Room: AAPM ePoster Library
This presentation is to discuss how since the turn of the last millennium, the pediatric radiology community has blazed a patient-quality and safety trail in helping to effectively address the public, medical professionals and the news media’s concerns about the implications of ionizing radiation from CT scanners in children.
Addressing concern over pediatric CT radiation exposure quickly spread to the adult community and led to a national debate on the necessity of keeping ionizing radiation from medical imaging as low as reasonably achievable (ALARA). As such, this presentation reviews the potential deleterious effects of ionizing radiation, discusses why limiting radiation exposure in children is so important, tells the history of pediatric CT radiation exposure concerns, explains the interventions that took place to address these concerns and touches on the current school of thought on pediatric CT dose reduction.

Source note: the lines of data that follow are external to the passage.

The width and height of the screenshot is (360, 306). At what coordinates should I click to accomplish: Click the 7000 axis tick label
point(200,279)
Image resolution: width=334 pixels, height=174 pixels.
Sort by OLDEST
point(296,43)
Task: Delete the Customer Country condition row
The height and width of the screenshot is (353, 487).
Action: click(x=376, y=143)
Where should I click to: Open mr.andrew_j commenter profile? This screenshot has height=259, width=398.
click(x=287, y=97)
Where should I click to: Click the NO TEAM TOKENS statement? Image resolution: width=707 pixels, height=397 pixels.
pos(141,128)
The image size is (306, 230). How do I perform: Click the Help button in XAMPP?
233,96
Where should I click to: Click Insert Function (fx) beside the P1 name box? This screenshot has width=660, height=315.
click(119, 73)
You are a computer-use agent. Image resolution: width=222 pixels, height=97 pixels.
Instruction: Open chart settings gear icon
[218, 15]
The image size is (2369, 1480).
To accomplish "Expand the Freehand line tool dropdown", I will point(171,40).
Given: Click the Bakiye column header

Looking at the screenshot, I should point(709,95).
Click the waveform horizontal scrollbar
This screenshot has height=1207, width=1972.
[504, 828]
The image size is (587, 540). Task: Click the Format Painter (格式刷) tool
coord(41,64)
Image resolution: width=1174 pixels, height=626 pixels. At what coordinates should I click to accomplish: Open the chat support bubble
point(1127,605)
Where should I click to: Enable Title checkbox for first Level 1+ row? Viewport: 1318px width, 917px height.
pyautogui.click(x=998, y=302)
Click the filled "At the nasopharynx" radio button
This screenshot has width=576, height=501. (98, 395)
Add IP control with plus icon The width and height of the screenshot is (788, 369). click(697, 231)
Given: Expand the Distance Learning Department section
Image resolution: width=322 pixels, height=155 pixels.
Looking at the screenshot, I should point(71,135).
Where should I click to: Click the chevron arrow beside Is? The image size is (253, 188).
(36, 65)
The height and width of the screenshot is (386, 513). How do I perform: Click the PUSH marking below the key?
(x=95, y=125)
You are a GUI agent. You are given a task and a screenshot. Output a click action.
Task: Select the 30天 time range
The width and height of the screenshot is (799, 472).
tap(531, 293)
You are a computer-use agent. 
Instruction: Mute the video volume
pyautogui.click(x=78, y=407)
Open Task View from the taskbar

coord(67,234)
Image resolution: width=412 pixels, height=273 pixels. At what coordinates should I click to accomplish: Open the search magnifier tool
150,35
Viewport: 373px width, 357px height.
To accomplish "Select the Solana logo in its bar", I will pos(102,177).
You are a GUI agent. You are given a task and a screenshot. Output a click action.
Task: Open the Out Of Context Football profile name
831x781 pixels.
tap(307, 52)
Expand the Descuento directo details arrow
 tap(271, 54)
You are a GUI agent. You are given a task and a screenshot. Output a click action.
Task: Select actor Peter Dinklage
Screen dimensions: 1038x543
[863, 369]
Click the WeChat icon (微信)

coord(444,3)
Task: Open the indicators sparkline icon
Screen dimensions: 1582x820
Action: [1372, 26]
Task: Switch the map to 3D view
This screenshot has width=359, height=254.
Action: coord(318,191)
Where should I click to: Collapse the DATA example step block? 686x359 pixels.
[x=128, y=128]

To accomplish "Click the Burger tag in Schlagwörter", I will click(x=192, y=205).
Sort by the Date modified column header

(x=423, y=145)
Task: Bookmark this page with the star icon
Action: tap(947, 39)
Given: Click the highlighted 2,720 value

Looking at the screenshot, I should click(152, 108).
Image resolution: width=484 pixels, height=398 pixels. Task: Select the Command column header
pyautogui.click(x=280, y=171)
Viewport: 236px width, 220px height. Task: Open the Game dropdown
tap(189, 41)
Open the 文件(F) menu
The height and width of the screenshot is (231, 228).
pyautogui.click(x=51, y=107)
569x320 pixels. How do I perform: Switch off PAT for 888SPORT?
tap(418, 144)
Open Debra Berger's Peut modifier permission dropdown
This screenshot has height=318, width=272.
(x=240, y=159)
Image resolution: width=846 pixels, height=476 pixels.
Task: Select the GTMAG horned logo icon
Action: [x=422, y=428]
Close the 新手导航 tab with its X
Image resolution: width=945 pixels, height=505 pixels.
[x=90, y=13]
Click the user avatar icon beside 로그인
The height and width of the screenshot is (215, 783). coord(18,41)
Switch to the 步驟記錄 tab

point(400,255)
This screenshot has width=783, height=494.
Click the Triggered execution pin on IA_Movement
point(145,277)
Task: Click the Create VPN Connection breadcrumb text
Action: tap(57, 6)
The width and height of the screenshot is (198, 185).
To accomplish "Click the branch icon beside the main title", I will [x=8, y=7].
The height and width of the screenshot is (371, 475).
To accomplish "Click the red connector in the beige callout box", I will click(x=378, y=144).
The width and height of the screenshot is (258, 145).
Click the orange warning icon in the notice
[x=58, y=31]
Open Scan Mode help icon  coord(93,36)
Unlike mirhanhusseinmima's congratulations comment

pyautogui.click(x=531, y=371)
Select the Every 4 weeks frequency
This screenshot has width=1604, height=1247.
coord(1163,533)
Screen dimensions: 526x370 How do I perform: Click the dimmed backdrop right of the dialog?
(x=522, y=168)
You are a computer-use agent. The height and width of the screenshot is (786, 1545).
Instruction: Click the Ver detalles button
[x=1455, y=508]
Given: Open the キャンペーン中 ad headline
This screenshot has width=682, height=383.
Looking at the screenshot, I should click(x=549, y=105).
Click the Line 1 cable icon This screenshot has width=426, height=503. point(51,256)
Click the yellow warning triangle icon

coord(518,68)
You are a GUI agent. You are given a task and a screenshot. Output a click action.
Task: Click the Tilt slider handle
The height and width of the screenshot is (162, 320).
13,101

Reported effective doses to 5-year old children from pediatric body CT were about 33 mSv in 2001 and 9 mSv in 2012. With advanced dose modulation technology, our results show a 5-year-old effective dose from chest/abdomen CT to be about 0.4 mSv. These figures illustrate the remarkable achievements in pediatric CT dose reduction that have taken place over the years
Pediatric CT dose optimization is a work in progress and will continue to be for many years.
Measuring radiation dose to actual patients is not easy and optimizing an entity that is hard to measure is harder still. CT imaging professionals and the industry had shifted focus from best possible image quality to a balance of image quality with improved patient safety. On the way, partnerships created between radiologists, technologists, medical physicists, manufacturers, referring clinicians and regulatory bodies.